== Input data

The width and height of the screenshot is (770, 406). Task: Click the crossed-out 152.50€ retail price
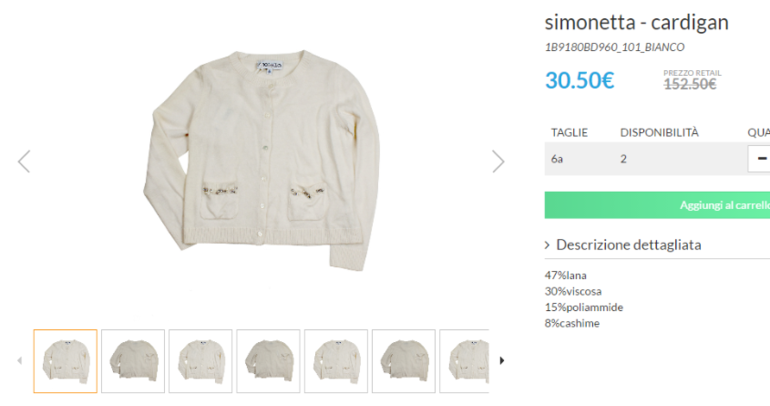click(x=690, y=84)
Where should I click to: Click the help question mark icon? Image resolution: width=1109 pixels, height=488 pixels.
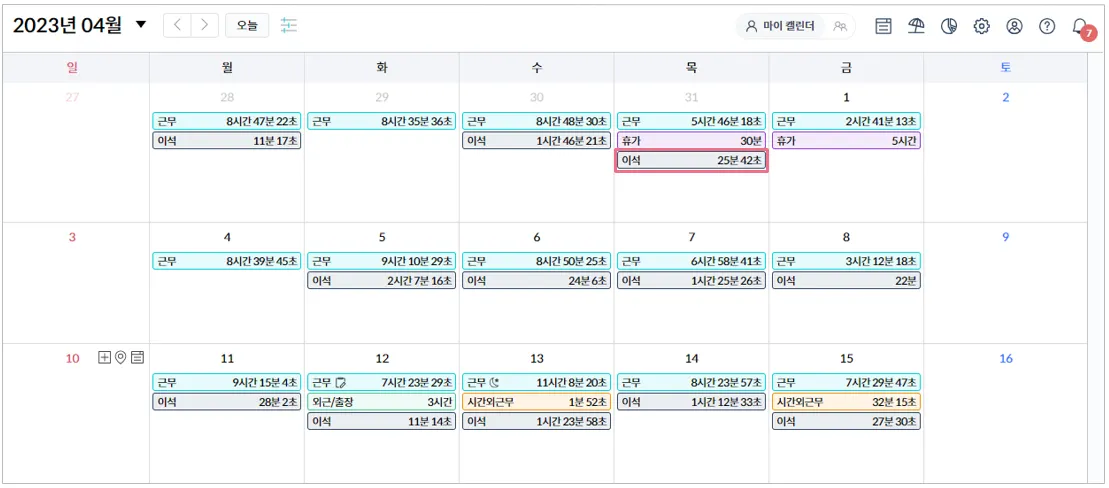pos(1047,27)
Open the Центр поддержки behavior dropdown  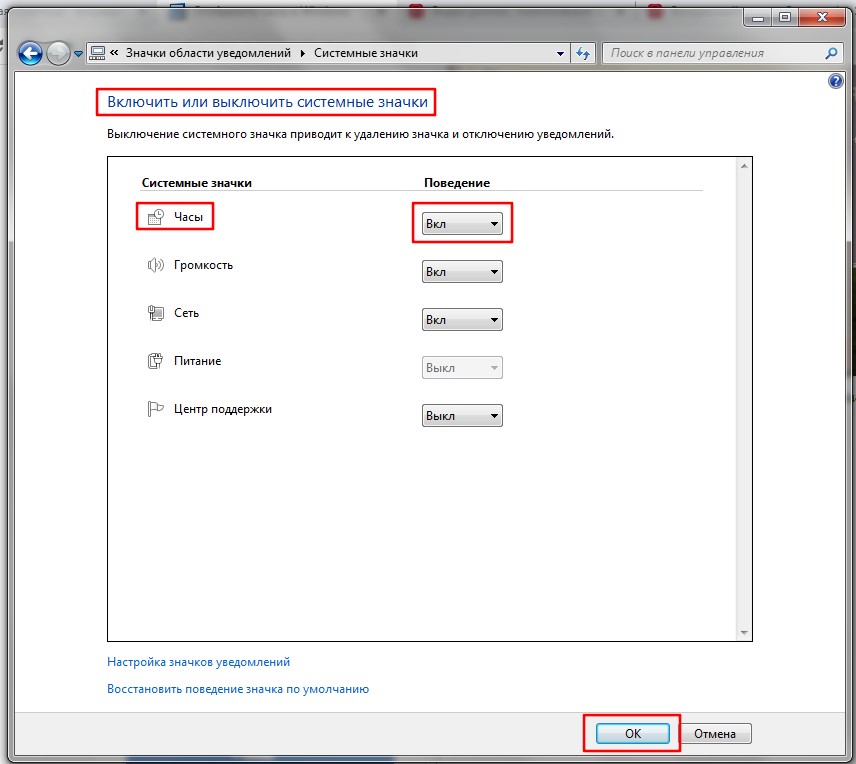(462, 416)
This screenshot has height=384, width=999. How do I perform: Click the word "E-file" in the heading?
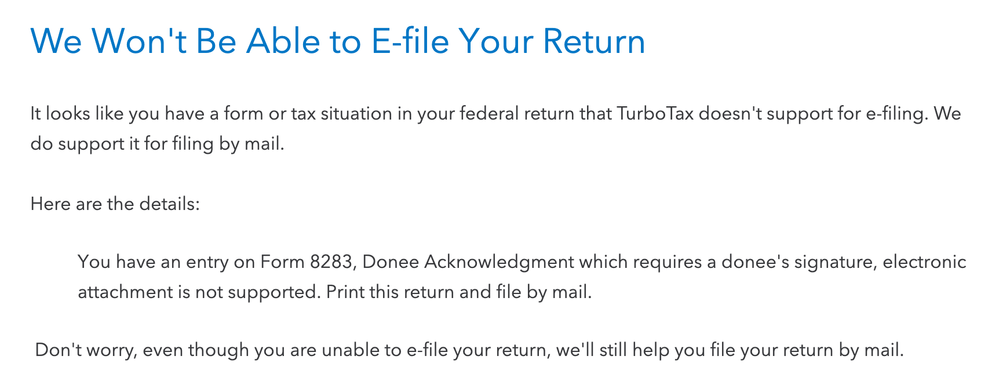tap(410, 41)
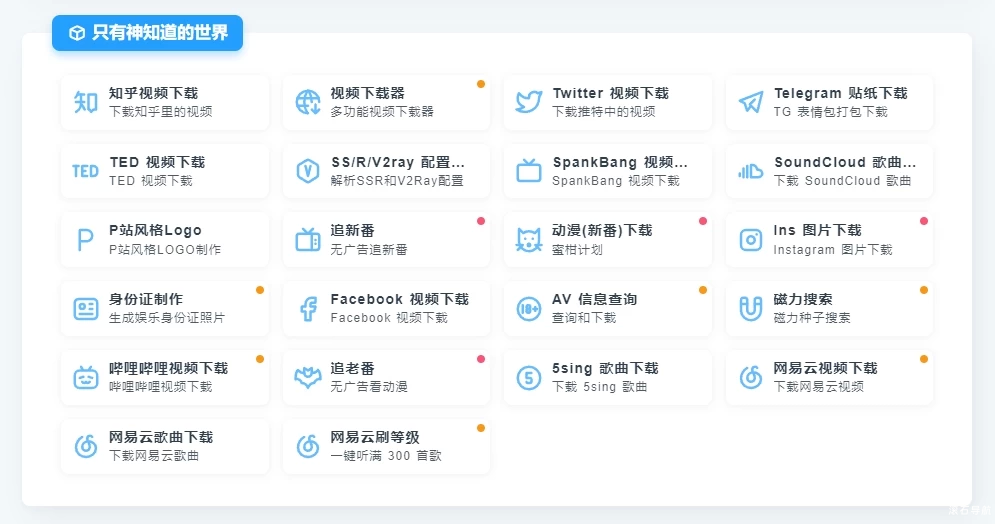Open SS/R/V2ray 配置 parser link
995x524 pixels.
pos(386,171)
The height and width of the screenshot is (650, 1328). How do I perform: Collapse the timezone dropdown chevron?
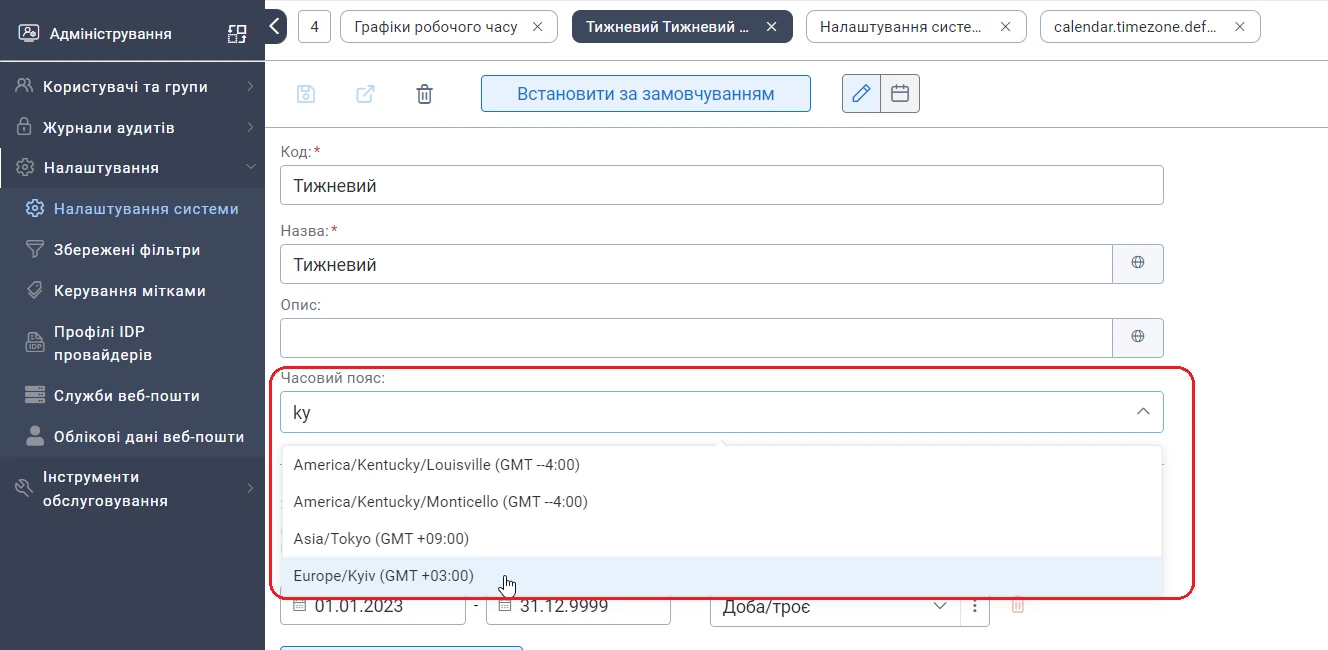1143,412
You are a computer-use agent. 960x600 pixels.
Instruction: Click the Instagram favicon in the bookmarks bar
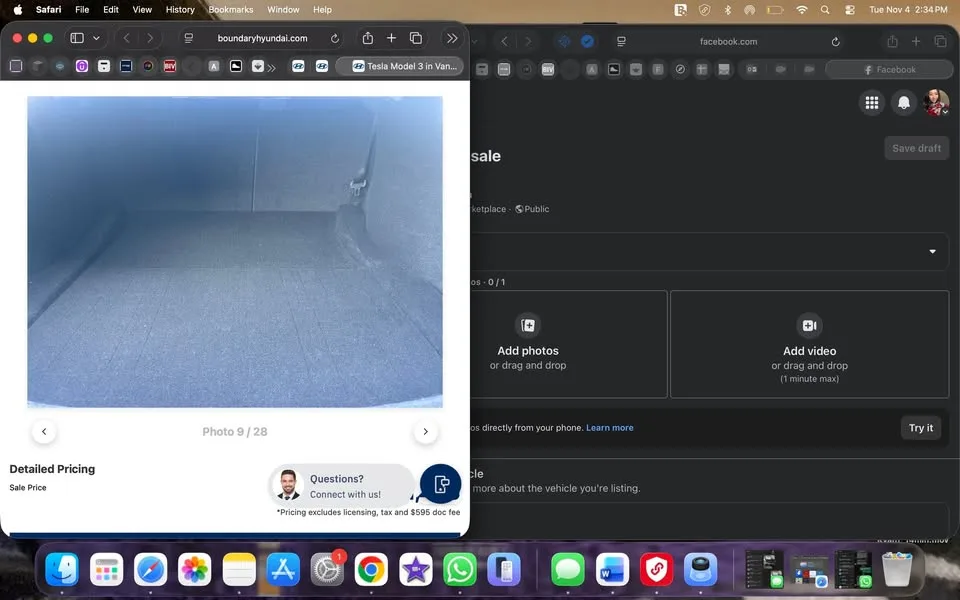pyautogui.click(x=82, y=66)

====

» **Your objective**: Which lines run from the one containing "This screenshot has" through the last line of the entries above? Output them exactly, both ends included, with no pictures.

» **Answer**:
This screenshot has height=384, width=999. How do I perform: Click the word "E-file" in the heading?
tap(410, 41)
Open SS/R/V2ray 配置 parser link
995x524 pixels.
pos(386,171)
The height and width of the screenshot is (650, 1328). How do I perform: Collapse the timezone dropdown chevron?
1143,412
You are a computer-use agent. 960x600 pixels.
Instruction: Click the Instagram favicon in the bookmarks bar
pyautogui.click(x=82, y=66)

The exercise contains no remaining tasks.